I slammed the door shut and then I walked into the cold air and it went through the rest of my clothes as if they were non-existent.

I passed on by the Funeral Home From Hell and up to the next corner where I found that the wind was coming at me from my left hand side so I turned that way and I walked into it for an entire block.

My brain got blown clear in a minute or two but I had to keep on going to let the wind have a chance to slough off what felt like a half inch layer of slimy disgust that was coating my body.

All of the people that I passed on the sidewalk were bundled up against the cold and most of them were holding their gloved hands up to their faces to block out some of the coldness that was in the air that they were about to breathe in.

When they all saw me their eyes took on a look of astonishment at my stupidity and I could see that most of them wanted to yell something at me like, “Hey, asshole, get indoors before your blood freezes solid!”

None of them actually said anything and neither did I although I wanted to stop all the women and tell them to insist on being cremated when they died – no embalming is needed in that process – and to be sure to stipulate that, like burials for Jews, it has to be done quickly, that is, inside twenty four hours.

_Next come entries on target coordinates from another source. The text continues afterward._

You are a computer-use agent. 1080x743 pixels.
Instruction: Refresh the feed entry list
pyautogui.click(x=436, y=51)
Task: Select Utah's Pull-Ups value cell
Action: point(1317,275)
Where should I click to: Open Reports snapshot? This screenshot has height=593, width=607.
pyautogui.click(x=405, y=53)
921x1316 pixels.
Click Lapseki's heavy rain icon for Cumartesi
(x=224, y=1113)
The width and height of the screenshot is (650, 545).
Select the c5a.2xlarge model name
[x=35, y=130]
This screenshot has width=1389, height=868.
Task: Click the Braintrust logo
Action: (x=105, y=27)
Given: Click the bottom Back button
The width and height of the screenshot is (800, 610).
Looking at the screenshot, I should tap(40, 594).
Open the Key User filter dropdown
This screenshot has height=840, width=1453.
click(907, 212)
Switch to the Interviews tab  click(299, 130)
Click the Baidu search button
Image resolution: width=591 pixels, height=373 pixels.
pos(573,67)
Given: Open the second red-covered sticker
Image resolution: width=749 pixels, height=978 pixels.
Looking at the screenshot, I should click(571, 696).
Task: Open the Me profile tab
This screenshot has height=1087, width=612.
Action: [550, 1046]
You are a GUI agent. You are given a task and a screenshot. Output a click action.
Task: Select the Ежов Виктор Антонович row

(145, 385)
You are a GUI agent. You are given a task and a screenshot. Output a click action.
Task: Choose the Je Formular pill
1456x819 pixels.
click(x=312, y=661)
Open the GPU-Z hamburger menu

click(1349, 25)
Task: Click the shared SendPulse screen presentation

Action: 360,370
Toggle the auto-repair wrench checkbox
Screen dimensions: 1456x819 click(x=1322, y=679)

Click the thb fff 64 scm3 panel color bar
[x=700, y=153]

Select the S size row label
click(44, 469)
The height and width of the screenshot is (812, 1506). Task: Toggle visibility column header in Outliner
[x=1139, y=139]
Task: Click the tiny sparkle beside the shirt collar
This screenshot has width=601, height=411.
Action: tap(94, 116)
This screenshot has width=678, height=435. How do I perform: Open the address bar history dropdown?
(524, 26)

Also, if I could have, I would have gone on to say to them, “See to it that a member of your family stays with you until you’re safely loaded into the hearse that’s taking you to the crematorium.”

 I’ve worked in several crematoriums – on OEM installation, that’s ‘Original Equipment Manufacturer,’ and on electrical and mechanical maintenance, and trouble shooting, on the little conveyor belt and the shutter and the furnace doors and the furnace itself – and so I know that when the shutter goes up in the room where the service has taken place, and the button has been pushed that makes the coffin lurch forward and then go on in through the hole in the wall, it goes almost directly into the furnace and there is never enough space back there for an R&R room.